§ Problem to solve
The expected output is an exact copy of each line from the line with "Task: Go back with the Назад button" through the end of the data below, with no pictures in it.
** Data records follows **
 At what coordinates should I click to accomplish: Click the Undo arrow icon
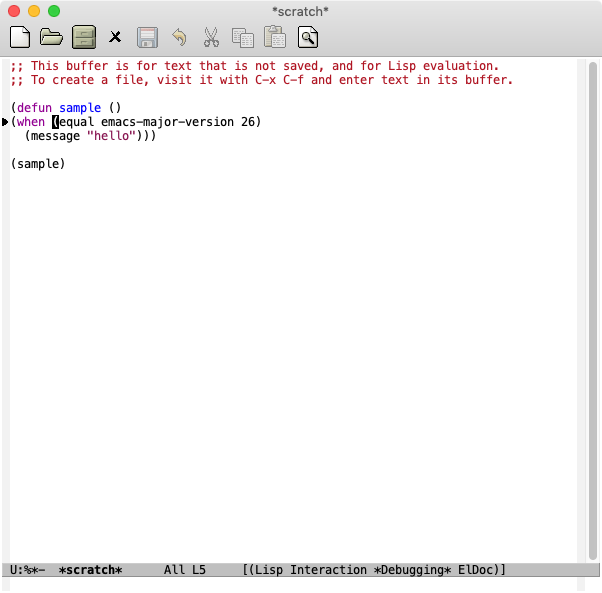[179, 38]
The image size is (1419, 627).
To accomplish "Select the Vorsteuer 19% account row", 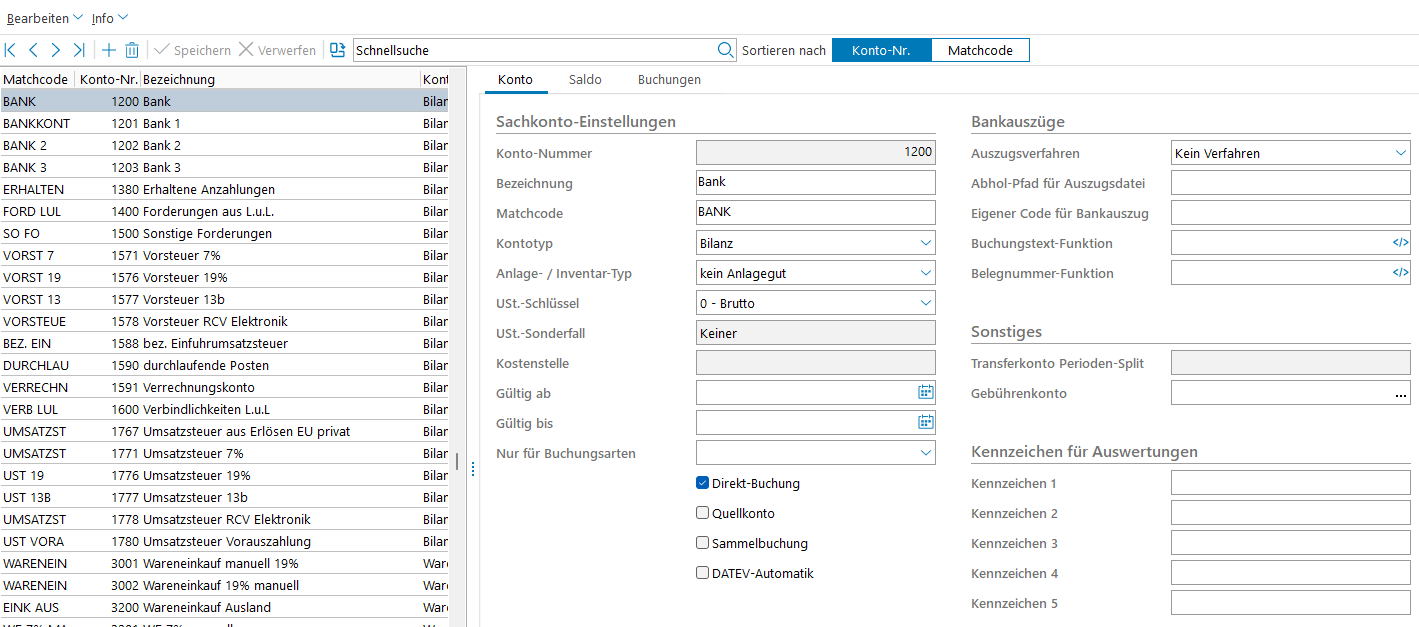I will (185, 277).
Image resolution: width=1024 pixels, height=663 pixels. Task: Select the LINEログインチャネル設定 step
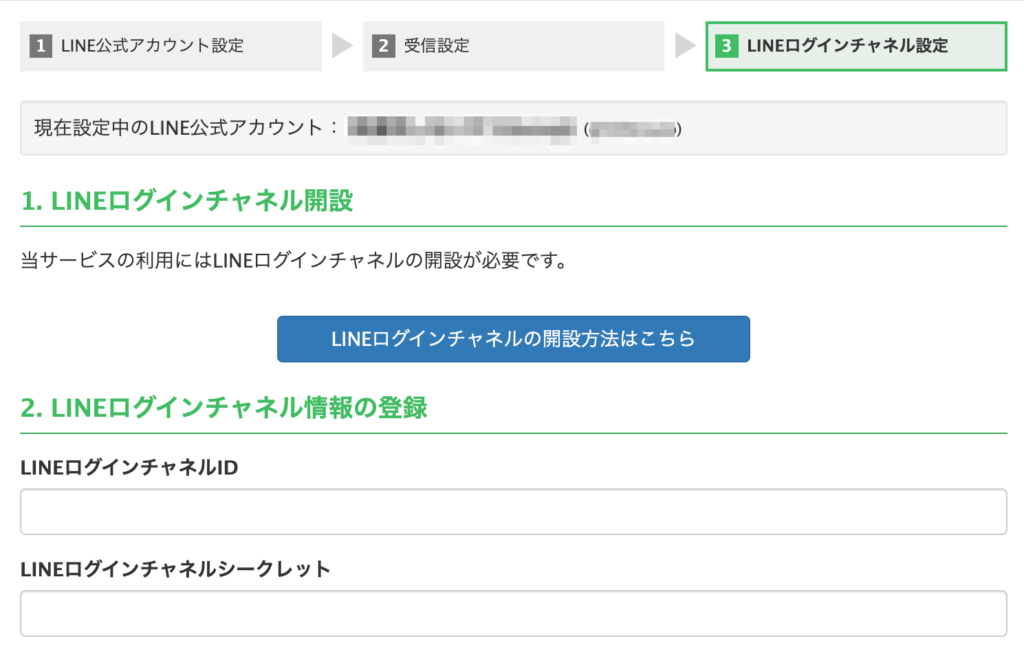pyautogui.click(x=847, y=46)
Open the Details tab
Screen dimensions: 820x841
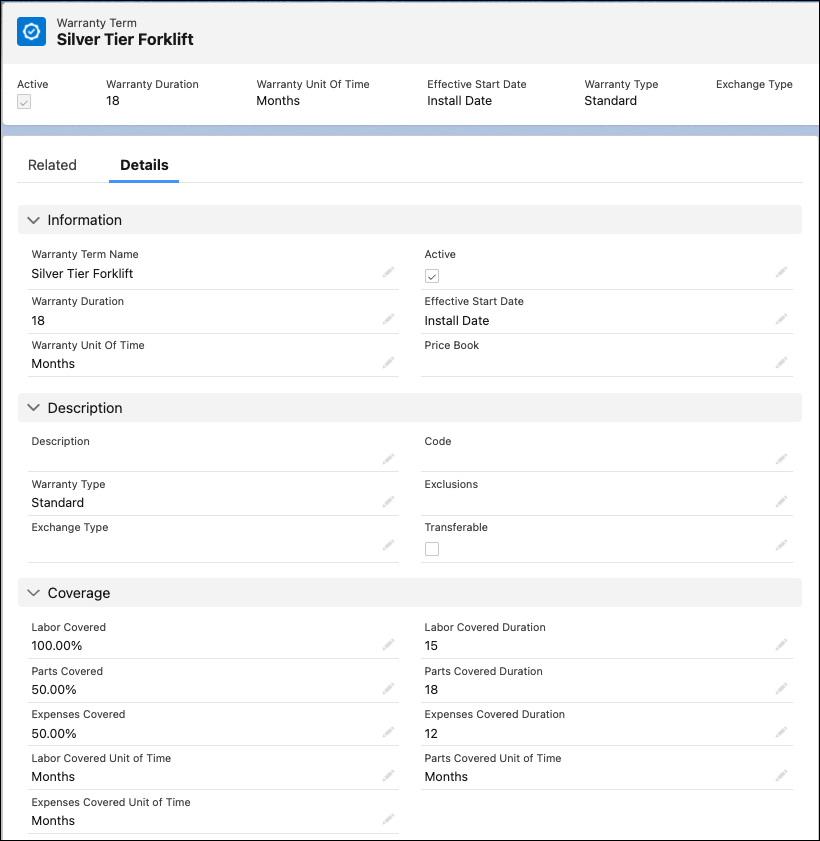click(x=144, y=165)
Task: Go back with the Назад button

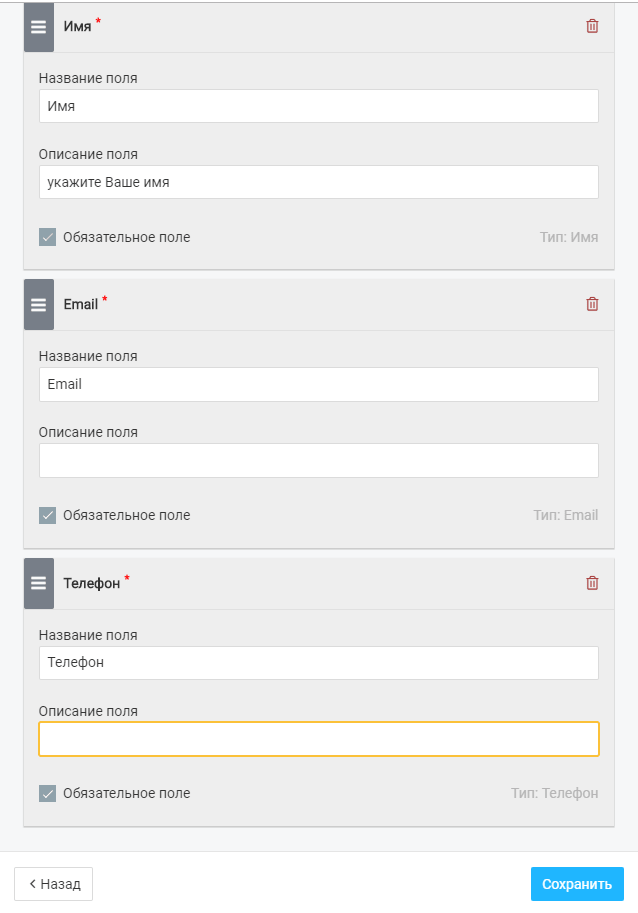Action: [54, 884]
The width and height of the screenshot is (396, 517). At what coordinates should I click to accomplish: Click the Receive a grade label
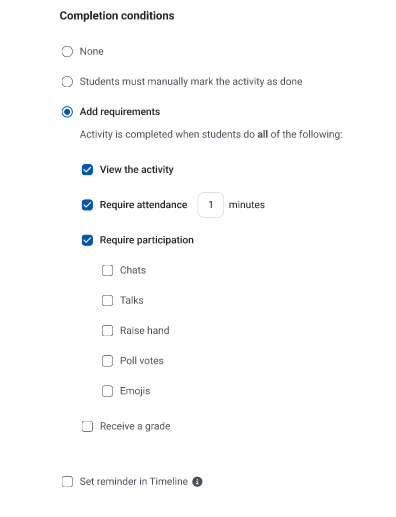pos(135,426)
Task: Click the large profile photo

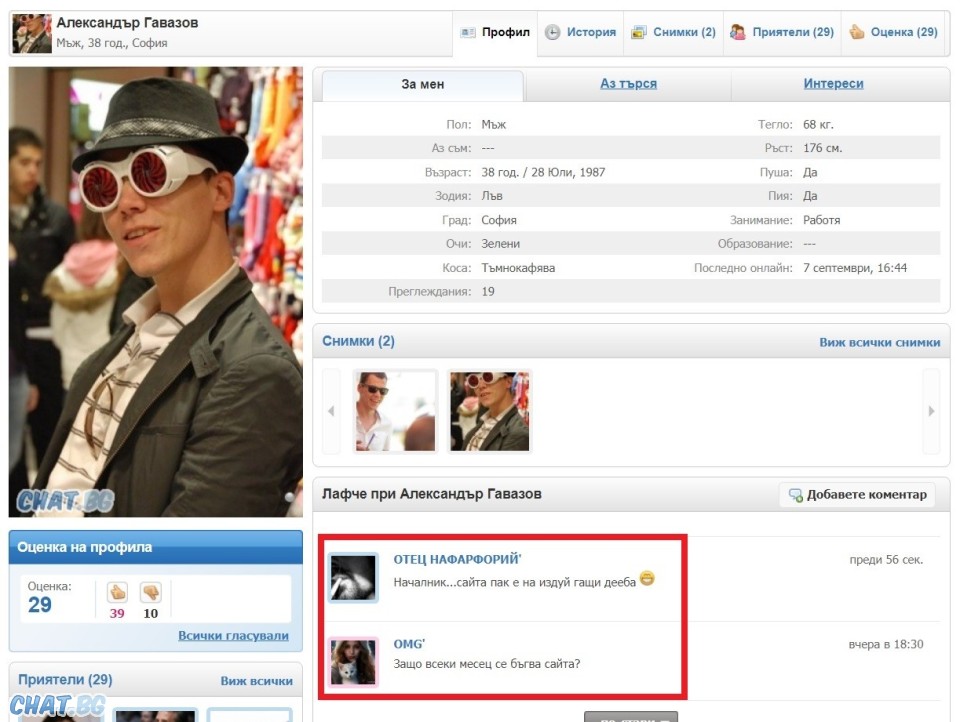Action: tap(155, 292)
** End of Data records **
§ Output for this task
Task: Go back with the Назад button

Action: [54, 884]
The width and height of the screenshot is (396, 517). At what coordinates should I click to accomplish: Click the Receive a grade label
pos(135,426)
Task: Click the large profile photo

Action: tap(155, 292)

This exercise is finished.